RECORDS:
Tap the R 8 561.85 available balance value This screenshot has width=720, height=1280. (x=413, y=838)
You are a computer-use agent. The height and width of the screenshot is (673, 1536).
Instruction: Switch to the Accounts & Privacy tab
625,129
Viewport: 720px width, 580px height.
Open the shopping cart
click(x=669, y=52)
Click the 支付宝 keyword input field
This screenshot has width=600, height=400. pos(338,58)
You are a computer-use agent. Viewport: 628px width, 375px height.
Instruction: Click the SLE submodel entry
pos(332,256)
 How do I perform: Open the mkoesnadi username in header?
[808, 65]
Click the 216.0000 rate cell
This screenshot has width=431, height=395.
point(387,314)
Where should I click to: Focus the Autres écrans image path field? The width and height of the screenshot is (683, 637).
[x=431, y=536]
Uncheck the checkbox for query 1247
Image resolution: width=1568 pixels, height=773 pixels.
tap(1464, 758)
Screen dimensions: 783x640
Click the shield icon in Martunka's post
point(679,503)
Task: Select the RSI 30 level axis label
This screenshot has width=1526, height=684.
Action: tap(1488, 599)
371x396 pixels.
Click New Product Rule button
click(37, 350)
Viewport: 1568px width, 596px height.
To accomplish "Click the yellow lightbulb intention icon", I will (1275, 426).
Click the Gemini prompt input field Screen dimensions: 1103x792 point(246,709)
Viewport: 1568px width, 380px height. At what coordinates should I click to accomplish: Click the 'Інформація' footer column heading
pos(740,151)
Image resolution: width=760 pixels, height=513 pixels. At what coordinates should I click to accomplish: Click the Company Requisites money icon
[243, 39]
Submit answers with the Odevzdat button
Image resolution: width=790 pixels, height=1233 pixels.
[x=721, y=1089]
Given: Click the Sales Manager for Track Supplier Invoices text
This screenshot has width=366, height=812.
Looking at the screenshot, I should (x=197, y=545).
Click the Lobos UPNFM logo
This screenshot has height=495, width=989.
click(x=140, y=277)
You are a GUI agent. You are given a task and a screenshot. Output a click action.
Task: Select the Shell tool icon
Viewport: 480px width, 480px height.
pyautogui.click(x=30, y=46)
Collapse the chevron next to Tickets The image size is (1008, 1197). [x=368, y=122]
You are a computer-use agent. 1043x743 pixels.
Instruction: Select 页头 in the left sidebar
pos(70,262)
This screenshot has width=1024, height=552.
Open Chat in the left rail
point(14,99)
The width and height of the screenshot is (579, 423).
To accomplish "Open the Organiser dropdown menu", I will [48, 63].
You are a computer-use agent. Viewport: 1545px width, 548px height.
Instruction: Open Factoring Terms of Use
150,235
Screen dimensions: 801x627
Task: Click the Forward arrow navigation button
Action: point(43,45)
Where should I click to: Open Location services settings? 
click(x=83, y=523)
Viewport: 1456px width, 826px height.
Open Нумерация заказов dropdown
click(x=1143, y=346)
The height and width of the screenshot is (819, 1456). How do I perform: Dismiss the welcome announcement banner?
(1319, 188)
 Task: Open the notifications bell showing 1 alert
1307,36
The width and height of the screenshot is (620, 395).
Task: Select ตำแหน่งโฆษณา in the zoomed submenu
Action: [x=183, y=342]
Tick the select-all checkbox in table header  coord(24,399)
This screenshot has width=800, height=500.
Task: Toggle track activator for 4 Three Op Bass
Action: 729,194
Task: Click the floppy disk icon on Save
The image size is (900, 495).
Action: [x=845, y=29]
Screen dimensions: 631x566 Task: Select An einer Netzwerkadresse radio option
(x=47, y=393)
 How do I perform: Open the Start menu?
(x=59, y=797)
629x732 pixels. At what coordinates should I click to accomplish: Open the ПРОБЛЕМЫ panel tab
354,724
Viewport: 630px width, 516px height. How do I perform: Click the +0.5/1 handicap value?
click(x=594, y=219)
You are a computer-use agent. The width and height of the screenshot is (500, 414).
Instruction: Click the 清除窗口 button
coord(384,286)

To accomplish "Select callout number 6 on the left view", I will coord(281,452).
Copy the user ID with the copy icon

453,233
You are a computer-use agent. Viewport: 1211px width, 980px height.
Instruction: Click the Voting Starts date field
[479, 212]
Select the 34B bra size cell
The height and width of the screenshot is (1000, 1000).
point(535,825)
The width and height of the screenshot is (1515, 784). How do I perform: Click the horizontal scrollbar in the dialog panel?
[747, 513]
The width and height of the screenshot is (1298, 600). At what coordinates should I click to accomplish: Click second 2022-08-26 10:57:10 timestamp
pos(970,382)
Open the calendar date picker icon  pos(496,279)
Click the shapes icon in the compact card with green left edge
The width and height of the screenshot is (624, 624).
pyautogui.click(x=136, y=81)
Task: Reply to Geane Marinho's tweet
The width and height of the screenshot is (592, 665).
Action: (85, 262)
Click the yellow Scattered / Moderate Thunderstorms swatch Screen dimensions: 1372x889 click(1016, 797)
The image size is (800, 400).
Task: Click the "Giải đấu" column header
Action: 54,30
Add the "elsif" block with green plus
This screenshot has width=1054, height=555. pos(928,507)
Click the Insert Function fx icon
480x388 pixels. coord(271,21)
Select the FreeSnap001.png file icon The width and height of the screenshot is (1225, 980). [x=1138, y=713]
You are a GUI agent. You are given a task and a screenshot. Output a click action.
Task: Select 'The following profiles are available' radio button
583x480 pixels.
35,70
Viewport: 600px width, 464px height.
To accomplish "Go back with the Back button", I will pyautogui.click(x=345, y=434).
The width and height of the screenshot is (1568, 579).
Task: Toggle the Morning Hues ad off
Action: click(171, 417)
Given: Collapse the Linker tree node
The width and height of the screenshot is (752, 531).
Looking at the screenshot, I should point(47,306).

WHAT THE TASK REQUIRES: Every record must appear in the answer exactly as written.

EXERCISE RESPONSE:
Tap the R 8 561.85 available balance value This screenshot has width=720, height=1280. (x=413, y=838)
You are a computer-use agent. The height and width of the screenshot is (673, 1536).
Instruction: Switch to the Accounts & Privacy tab
625,129
Viewport: 720px width, 580px height.
Open the shopping cart
click(x=669, y=52)
Click the 支付宝 keyword input field
This screenshot has width=600, height=400. pos(338,58)
You are a computer-use agent. Viewport: 628px width, 375px height.
Instruction: Click the SLE submodel entry
pos(332,256)
 How do I perform: Open the mkoesnadi username in header?
[808, 65]
Click the 216.0000 rate cell
This screenshot has width=431, height=395.
point(387,314)
Where should I click to: Focus the Autres écrans image path field? The width and height of the screenshot is (683, 637).
[x=431, y=536]
Uncheck the checkbox for query 1247
Image resolution: width=1568 pixels, height=773 pixels.
tap(1464, 758)
Screen dimensions: 783x640
Click the shield icon in Martunka's post
point(679,503)
Task: Select the RSI 30 level axis label
This screenshot has width=1526, height=684.
Action: tap(1488, 599)
371x396 pixels.
Click New Product Rule button
click(37, 350)
Viewport: 1568px width, 596px height.
To accomplish "Click the yellow lightbulb intention icon", I will (1275, 426).
Click the Gemini prompt input field Screen dimensions: 1103x792 point(246,709)
Viewport: 1568px width, 380px height. At what coordinates should I click to accomplish: Click the 'Інформація' footer column heading
pos(740,151)
Image resolution: width=760 pixels, height=513 pixels. At what coordinates should I click to accomplish: Click the Company Requisites money icon
[243, 39]
Submit answers with the Odevzdat button
Image resolution: width=790 pixels, height=1233 pixels.
[x=721, y=1089]
Given: Click the Sales Manager for Track Supplier Invoices text
This screenshot has width=366, height=812.
Looking at the screenshot, I should (x=197, y=545).
Click the Lobos UPNFM logo
This screenshot has height=495, width=989.
click(x=140, y=277)
You are a GUI agent. You are given a task and a screenshot. Output a click action.
Task: Select the Shell tool icon
Viewport: 480px width, 480px height.
pyautogui.click(x=30, y=46)
Collapse the chevron next to Tickets The image size is (1008, 1197). [x=368, y=122]
You are a computer-use agent. 1043x743 pixels.
Instruction: Select 页头 in the left sidebar
pos(70,262)
This screenshot has width=1024, height=552.
Open Chat in the left rail
point(14,99)
The width and height of the screenshot is (579, 423).
To accomplish "Open the Organiser dropdown menu", I will [48, 63].
You are a computer-use agent. Viewport: 1545px width, 548px height.
Instruction: Open Factoring Terms of Use
150,235
Screen dimensions: 801x627
Task: Click the Forward arrow navigation button
Action: point(43,45)
Where should I click to: Open Location services settings? 
click(x=83, y=523)
Viewport: 1456px width, 826px height.
Open Нумерация заказов dropdown
click(x=1143, y=346)
The height and width of the screenshot is (819, 1456). How do I perform: Dismiss the welcome announcement banner?
(1319, 188)
 Task: Open the notifications bell showing 1 alert
1307,36
The width and height of the screenshot is (620, 395).
Task: Select ตำแหน่งโฆษณา in the zoomed submenu
Action: [x=183, y=342]
Tick the select-all checkbox in table header  coord(24,399)
This screenshot has width=800, height=500.
Task: Toggle track activator for 4 Three Op Bass
Action: 729,194
Task: Click the floppy disk icon on Save
The image size is (900, 495).
Action: [x=845, y=29]
Screen dimensions: 631x566 Task: Select An einer Netzwerkadresse radio option
(x=47, y=393)
 How do I perform: Open the Start menu?
(x=59, y=797)
629x732 pixels. At what coordinates should I click to accomplish: Open the ПРОБЛЕМЫ panel tab
354,724
Viewport: 630px width, 516px height. How do I perform: Click the +0.5/1 handicap value?
click(x=594, y=219)
You are a computer-use agent. The width and height of the screenshot is (500, 414).
Instruction: Click the 清除窗口 button
coord(384,286)

To accomplish "Select callout number 6 on the left view", I will coord(281,452).
Copy the user ID with the copy icon

453,233
You are a computer-use agent. Viewport: 1211px width, 980px height.
Instruction: Click the Voting Starts date field
[479, 212]
Select the 34B bra size cell
The height and width of the screenshot is (1000, 1000).
point(535,825)
The width and height of the screenshot is (1515, 784). How do I perform: Click the horizontal scrollbar in the dialog panel?
[747, 513]
The width and height of the screenshot is (1298, 600). At what coordinates should I click to accomplish: Click second 2022-08-26 10:57:10 timestamp
pos(970,382)
Open the calendar date picker icon  pos(496,279)
Click the shapes icon in the compact card with green left edge
The width and height of the screenshot is (624, 624).
pyautogui.click(x=136, y=81)
Task: Reply to Geane Marinho's tweet
The width and height of the screenshot is (592, 665).
Action: (85, 262)
Click the yellow Scattered / Moderate Thunderstorms swatch Screen dimensions: 1372x889 click(1016, 797)
The image size is (800, 400).
Task: Click the "Giải đấu" column header
Action: 54,30
Add the "elsif" block with green plus
This screenshot has width=1054, height=555. pos(928,507)
Click the Insert Function fx icon
480x388 pixels. coord(271,21)
Select the FreeSnap001.png file icon The width and height of the screenshot is (1225, 980). [x=1138, y=713]
You are a GUI agent. You are given a task and a screenshot. Output a click action.
Task: Select 'The following profiles are available' radio button
583x480 pixels.
35,70
Viewport: 600px width, 464px height.
To accomplish "Go back with the Back button", I will pyautogui.click(x=345, y=434).
The width and height of the screenshot is (1568, 579).
Task: Toggle the Morning Hues ad off
Action: click(171, 417)
Given: Collapse the Linker tree node
The width and height of the screenshot is (752, 531).
Looking at the screenshot, I should point(47,306).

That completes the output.